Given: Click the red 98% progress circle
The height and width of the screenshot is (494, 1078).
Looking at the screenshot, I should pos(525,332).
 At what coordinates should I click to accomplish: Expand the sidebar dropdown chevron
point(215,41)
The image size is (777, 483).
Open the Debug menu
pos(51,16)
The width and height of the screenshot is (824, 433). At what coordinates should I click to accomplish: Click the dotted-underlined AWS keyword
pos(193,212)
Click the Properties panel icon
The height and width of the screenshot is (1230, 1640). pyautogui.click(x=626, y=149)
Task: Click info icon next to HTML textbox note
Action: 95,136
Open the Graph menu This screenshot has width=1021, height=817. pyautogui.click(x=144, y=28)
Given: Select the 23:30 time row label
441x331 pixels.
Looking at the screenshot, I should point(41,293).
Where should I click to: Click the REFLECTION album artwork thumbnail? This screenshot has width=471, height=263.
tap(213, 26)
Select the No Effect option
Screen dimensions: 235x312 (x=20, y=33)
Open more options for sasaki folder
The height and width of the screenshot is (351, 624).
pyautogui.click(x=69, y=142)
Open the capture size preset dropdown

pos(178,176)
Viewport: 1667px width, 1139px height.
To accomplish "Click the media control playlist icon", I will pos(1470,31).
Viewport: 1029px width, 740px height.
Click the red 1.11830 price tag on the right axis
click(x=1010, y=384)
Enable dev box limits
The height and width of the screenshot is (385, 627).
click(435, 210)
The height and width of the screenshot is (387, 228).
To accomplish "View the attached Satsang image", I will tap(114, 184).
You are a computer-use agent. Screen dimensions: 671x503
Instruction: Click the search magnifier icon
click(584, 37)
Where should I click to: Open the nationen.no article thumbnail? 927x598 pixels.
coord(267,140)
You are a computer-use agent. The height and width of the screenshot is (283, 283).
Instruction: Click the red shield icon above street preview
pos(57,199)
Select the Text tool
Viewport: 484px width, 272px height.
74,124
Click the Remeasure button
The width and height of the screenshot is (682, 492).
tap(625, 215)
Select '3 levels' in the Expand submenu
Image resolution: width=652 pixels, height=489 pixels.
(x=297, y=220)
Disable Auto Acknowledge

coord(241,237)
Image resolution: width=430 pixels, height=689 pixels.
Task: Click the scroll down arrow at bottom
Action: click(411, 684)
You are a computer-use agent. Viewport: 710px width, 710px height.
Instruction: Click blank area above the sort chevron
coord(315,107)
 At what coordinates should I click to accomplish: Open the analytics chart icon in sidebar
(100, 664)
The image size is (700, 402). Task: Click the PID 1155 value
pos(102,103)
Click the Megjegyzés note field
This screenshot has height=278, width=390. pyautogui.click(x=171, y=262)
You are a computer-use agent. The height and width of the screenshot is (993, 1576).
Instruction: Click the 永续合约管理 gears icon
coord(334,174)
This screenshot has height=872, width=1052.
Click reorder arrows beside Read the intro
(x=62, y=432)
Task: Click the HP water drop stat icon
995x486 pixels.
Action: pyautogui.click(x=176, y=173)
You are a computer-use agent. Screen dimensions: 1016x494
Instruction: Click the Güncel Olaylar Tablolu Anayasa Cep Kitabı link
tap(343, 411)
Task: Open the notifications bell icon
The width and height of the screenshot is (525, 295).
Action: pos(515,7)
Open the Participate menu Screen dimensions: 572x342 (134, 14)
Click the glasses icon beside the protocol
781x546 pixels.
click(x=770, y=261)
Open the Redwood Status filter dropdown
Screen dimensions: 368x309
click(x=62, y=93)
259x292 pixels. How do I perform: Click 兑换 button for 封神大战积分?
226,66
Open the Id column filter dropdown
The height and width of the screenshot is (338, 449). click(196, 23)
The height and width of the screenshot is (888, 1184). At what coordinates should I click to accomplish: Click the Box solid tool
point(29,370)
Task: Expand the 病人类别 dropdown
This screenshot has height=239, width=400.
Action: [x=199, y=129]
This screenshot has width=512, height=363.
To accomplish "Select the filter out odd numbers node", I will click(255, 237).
__________
GOAL:
Present the part of the records that opens with the line containing "is (283, 283)." and closes with the line containing "tap(625, 215)" as a numbered list, leaving out any blank lines. Include both of those lines.

RESPONSE:
1. You are a computer-use agent. The height and width of the screenshot is (283, 283).
2. Instruction: Click the red shield icon above street preview
3. pos(57,199)
4. Select the Text tool
5. Viewport: 484px width, 272px height.
6. 74,124
7. Click the Remeasure button
8. The width and height of the screenshot is (682, 492).
9. tap(625, 215)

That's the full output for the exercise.